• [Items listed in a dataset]
"""

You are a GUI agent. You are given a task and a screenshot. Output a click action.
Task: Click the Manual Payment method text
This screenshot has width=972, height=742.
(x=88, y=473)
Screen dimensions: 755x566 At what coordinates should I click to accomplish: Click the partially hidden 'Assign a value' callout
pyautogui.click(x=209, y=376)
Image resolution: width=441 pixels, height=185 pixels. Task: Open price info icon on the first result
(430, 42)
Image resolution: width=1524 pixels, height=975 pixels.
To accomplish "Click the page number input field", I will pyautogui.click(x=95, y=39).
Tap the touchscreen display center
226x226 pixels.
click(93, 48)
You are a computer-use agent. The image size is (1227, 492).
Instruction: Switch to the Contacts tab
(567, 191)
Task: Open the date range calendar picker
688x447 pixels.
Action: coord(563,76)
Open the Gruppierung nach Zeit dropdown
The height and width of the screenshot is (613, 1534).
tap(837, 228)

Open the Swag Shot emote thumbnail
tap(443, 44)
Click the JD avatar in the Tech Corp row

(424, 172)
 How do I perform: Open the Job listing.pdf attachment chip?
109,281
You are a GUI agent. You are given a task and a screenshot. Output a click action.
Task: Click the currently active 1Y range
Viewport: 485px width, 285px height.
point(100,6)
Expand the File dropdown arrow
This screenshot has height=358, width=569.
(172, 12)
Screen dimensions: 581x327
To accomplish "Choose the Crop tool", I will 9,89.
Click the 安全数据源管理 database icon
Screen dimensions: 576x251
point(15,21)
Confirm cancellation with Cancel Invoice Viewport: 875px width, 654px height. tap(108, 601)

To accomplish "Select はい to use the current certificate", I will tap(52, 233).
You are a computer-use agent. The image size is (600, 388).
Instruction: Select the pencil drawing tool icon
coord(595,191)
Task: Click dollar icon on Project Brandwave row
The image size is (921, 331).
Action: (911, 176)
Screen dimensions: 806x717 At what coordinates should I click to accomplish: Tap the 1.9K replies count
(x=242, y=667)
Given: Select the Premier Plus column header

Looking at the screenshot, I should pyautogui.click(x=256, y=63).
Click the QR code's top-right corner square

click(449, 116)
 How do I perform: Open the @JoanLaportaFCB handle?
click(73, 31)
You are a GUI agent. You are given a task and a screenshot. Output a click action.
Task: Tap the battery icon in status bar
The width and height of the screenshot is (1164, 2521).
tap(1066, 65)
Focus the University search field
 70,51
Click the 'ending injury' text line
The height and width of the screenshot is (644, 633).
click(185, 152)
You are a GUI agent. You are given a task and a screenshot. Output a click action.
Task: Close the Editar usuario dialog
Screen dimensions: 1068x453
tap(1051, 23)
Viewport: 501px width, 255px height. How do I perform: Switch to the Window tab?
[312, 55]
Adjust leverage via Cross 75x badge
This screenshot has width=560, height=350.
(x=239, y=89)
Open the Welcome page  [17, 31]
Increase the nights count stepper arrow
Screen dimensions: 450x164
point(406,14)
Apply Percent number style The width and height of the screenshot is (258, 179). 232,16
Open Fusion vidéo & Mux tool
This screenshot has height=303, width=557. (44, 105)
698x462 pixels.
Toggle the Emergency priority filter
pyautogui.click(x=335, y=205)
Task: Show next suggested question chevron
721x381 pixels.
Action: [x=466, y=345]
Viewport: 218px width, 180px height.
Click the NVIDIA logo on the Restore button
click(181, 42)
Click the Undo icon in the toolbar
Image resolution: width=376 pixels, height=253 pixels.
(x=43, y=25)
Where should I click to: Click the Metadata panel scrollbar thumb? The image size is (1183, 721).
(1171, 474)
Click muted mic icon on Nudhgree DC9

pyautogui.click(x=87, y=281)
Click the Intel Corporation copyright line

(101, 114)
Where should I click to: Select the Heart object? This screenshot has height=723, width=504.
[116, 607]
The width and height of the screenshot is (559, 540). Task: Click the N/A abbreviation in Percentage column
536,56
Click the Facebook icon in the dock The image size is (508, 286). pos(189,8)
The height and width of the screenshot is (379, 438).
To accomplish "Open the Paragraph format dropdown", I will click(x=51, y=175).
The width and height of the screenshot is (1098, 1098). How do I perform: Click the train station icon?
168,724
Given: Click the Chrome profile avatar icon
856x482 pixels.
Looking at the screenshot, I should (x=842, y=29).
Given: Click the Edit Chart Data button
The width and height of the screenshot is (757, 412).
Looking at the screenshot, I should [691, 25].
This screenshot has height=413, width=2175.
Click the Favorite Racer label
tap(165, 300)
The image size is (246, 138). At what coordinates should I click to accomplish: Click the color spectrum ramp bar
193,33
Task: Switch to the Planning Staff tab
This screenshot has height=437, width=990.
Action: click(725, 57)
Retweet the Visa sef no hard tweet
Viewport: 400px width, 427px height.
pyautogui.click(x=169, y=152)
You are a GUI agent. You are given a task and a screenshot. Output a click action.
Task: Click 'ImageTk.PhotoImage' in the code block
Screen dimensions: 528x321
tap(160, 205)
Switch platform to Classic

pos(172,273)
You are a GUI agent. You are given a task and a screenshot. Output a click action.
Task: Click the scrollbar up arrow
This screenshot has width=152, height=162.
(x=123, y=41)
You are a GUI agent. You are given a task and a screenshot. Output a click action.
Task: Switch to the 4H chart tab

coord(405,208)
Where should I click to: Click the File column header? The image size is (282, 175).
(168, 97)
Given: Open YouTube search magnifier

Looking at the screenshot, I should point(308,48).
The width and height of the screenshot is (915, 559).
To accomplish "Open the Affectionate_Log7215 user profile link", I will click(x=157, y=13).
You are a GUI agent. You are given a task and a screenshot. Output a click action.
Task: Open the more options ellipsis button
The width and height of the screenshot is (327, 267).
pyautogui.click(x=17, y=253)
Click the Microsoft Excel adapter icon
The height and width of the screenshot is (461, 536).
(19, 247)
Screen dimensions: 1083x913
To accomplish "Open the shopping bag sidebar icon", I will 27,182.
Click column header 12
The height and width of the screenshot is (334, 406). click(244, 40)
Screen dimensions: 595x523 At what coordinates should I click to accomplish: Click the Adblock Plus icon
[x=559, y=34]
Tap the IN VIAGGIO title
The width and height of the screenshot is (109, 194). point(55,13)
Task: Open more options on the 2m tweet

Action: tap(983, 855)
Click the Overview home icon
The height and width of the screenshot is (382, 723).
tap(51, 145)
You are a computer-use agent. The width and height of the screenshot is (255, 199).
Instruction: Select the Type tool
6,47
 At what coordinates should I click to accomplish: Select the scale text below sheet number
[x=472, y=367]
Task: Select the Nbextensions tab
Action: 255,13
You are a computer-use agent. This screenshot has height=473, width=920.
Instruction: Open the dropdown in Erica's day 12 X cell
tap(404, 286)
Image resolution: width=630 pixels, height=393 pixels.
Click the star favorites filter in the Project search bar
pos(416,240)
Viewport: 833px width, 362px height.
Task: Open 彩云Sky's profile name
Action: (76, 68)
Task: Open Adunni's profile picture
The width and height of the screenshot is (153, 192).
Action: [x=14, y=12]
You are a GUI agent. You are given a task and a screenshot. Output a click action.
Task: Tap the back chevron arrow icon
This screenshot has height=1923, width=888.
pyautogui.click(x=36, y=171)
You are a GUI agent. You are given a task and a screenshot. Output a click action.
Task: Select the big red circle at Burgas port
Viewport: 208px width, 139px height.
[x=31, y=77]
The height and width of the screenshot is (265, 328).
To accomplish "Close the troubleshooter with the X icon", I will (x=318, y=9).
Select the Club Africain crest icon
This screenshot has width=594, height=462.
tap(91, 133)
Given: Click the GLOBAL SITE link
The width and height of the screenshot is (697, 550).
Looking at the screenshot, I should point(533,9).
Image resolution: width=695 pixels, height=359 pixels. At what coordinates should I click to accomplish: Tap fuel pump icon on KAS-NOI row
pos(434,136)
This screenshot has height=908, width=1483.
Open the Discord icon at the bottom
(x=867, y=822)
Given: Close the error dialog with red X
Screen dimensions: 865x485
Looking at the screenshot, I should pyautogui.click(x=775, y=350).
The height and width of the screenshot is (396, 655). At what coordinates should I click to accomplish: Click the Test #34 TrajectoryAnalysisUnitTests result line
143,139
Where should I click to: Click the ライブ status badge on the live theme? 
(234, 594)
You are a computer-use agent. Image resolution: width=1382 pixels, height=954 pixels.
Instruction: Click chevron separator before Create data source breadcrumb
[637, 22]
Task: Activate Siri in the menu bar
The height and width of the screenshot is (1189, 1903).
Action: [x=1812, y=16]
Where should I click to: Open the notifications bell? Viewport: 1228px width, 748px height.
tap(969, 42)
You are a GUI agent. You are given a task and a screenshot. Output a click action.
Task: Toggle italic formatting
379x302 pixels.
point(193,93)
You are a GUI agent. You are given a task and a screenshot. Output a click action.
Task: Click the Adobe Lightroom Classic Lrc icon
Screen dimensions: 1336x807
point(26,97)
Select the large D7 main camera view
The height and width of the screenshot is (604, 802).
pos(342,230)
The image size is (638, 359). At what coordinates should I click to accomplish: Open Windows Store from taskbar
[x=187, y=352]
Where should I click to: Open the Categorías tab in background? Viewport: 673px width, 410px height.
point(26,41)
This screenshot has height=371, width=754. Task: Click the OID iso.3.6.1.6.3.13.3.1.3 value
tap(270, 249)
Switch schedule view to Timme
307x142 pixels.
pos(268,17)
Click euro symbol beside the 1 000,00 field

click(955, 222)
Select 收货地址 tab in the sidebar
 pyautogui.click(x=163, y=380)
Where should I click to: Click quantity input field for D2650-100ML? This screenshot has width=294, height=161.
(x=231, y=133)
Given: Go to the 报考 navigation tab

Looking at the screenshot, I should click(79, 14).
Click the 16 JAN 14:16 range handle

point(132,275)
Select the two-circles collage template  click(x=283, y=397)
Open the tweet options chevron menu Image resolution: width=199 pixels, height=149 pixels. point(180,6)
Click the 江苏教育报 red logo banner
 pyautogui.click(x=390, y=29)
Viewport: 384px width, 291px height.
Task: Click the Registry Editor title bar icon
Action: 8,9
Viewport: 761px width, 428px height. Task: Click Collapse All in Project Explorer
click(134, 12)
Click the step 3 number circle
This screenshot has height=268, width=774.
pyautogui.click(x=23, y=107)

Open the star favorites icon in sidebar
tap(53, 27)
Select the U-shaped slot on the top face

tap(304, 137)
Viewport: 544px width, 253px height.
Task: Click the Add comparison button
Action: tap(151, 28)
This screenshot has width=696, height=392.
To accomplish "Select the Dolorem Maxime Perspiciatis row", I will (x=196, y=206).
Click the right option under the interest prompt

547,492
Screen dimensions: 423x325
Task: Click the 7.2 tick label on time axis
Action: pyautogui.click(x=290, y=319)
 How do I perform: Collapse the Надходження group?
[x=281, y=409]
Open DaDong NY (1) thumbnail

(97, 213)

"""

• [Work to complete] Reproduce verbatim the records above, from the line containing "Click the Overview home icon" through the line containing "tap(404, 286)".

• [Solution to the exercise]
Click the Overview home icon
The height and width of the screenshot is (382, 723).
tap(51, 145)
You are a computer-use agent. The width and height of the screenshot is (255, 199).
Instruction: Select the Type tool
6,47
 At what coordinates should I click to accomplish: Select the scale text below sheet number
[x=472, y=367]
Task: Select the Nbextensions tab
Action: 255,13
You are a computer-use agent. This screenshot has height=473, width=920.
Instruction: Open the dropdown in Erica's day 12 X cell
tap(404, 286)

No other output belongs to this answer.